* What you will do *
In the passage on Moby Dick, what did the professor say the white whale and its whiteness represented?
··· Passage
I had a professor once with whom I argued quite vociferously about the symbolism of the white whale in Herman Melville’s Moby Dick. To this professor, the whale and its whiteness represented the juxtaposition of Evil hiding behind a façade of Good, how one cannot exist without the other, and just as Ahab wanted to be the instrument by which Evil was defeated, so too would the whale be the instrument by which Good fell with it. And since Ahab ultimately failed, Evil remains in the guise of Good, and humanity continues to fall.

Plausible, certainly. But still. I thought it was bullshit. I thought Ahab was a crazy bastard who had delusions of grandeur, and I saw the whale as something he couldn’t control—something beyond him, something with powers he couldn’t understand, something with motivations that were unfathomable. Something that was, when you think about it, godlike. And it was my theory that Ahab wanted to justify his need to slay his god, to—as mankind always does—exert his own will by thwarting his gods and turning that god into a demon to rationalize his megalomania.
······
··· Data
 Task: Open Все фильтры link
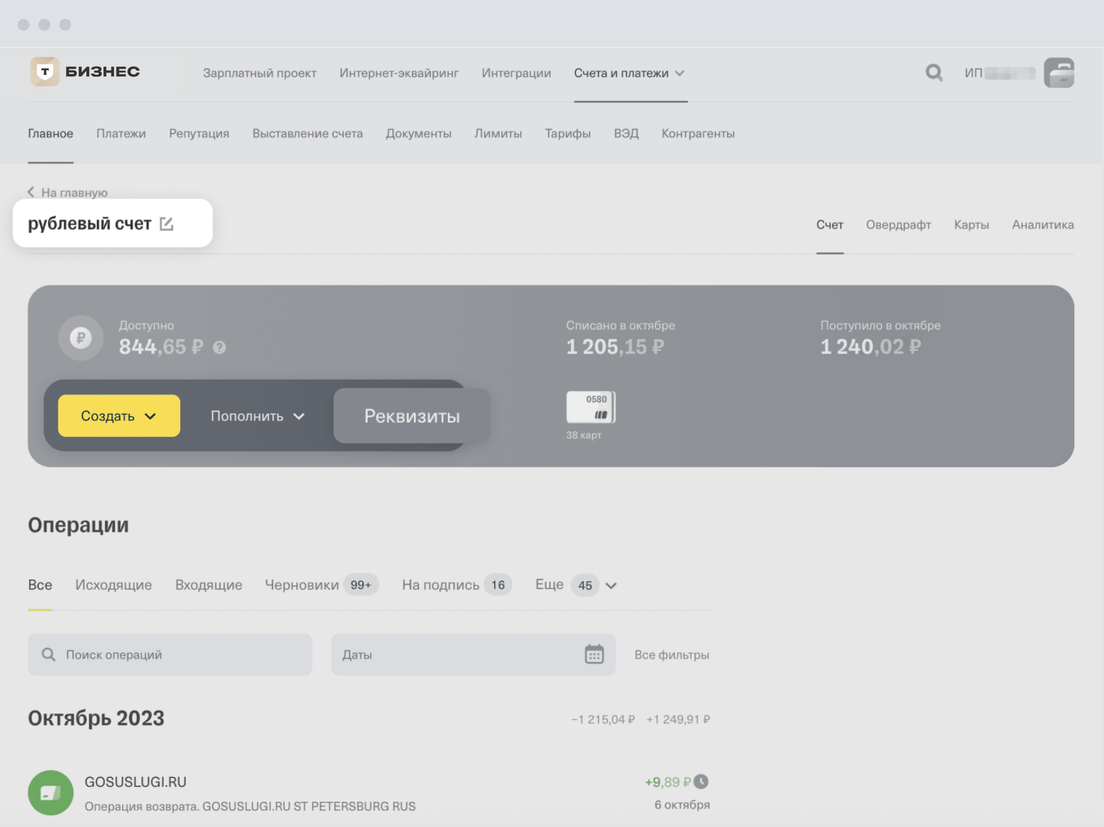pos(671,655)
······
* Result of the exercise *
Evil hiding behind a façade of Good, and how one cannot exist without the other.